Pour autant, "la glace est souvent employée dans l'idée d'obtenir des bénéfices qui ne sont pas prouvés", soulignait en 2024 un article du British Journal of Sports Medicine, mettant aussi en avant le lourd coût environnemental de cette pratique. Quelques études, souvent citées par les promoteurs de la cryothérapie, mettent en avant des bénéfices, mais elles sont de faible qualité, comme le rappelait en 2019 une expertise de l'Inserm.

"Quand ils sont en faveur d'un effet positif de la cryothérapie, ces résultats sont modestes et mesurés uniquement à très court terme", notaient les auteurs.

Possibles brûlures

Face à ces bénéfices incertains, le risques sont conséquents, en particulier quand de l'azote liquide est utilisé. Ce gaz est dangereux, comme le rappelle l'accident de lundi: une fuite semble avoir causé une intoxication, selon une source proche de l'enquête. Bien plus couramment, de multiples effets secondaires ont été recensés à la suite de séances de cryothérapie.

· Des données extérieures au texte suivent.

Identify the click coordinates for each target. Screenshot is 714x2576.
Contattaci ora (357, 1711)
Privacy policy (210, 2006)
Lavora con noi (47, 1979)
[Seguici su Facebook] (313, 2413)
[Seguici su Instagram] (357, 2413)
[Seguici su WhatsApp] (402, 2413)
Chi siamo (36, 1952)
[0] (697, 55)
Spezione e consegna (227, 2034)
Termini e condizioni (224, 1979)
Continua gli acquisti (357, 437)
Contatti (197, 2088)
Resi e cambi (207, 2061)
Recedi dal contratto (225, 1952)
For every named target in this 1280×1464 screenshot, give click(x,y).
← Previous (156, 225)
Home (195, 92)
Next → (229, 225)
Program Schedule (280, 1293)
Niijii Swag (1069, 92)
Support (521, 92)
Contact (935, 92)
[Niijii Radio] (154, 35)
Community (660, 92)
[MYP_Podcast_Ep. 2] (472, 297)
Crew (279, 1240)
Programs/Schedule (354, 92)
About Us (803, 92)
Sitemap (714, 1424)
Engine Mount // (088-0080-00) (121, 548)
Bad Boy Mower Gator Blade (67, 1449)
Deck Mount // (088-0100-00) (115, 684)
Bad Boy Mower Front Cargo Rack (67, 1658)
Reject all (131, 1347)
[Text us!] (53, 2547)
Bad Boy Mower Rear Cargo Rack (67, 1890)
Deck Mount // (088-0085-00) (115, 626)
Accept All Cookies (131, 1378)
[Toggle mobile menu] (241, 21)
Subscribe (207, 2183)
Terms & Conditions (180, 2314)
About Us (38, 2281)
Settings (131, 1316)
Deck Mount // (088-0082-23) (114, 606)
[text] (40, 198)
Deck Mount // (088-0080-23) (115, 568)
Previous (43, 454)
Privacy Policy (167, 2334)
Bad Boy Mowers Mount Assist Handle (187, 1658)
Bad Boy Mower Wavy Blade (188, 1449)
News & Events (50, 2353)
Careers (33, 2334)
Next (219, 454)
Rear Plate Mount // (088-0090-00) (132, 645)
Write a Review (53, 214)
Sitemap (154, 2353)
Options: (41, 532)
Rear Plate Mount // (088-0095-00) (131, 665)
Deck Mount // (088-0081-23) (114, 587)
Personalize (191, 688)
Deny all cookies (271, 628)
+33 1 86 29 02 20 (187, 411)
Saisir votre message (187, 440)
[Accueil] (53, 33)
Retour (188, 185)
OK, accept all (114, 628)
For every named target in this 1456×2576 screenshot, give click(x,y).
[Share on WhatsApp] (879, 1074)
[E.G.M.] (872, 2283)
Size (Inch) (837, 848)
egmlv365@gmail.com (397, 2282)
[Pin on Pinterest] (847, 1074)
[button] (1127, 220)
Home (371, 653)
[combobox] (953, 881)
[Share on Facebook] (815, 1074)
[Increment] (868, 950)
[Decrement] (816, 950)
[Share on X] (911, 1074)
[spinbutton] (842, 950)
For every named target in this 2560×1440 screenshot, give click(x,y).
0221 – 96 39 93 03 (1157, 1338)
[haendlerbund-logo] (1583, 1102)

"Brûlures locales au 1er ou 2e degré, céphalées ou accentuations des douleurs présentes, urticaire chronique au froid, intolérances digestives et plusieurs cas d'ictus amnésique (brusque et temporaire diminution ou perte de la mémoire), énumère l'Inserm. "Un cas de dissection de l'aorte abdominale a enfin été décrit."

Ces risques posent la question de l'encadrement de la cryothérapie en France, alors que le flou règne sur le sujet. La pratique est proposée, sous le contrôle de soignants, dans des centres médicaux et, plus encore, de kinésithérapie. Mais, comme en témoigne l'accident de lundi, des cabines sont également disponibles dans des salles de sport.

Sans prétendre officiellement répondre à des problématiques médicales, elles sont promues comme outils de "bien-être", un concept bien plus vague. Théoriquement, la justice réserve depuis 2022 la pratique de la cryothérapie à des soignants médicaux ou paramédicaux. Deux décisions, dont l'une de la Cour de Cassation, sont à l'époque allées dans ce sens.

Toutefois, l'Etat n'a pas mis en oeuvre de mesures pour concrétiser cette restriction. Interrogé en 2022 par un député, le ministère de la Santé avait dit travailler "à une clarification des circuits de signalement et de leur traitement".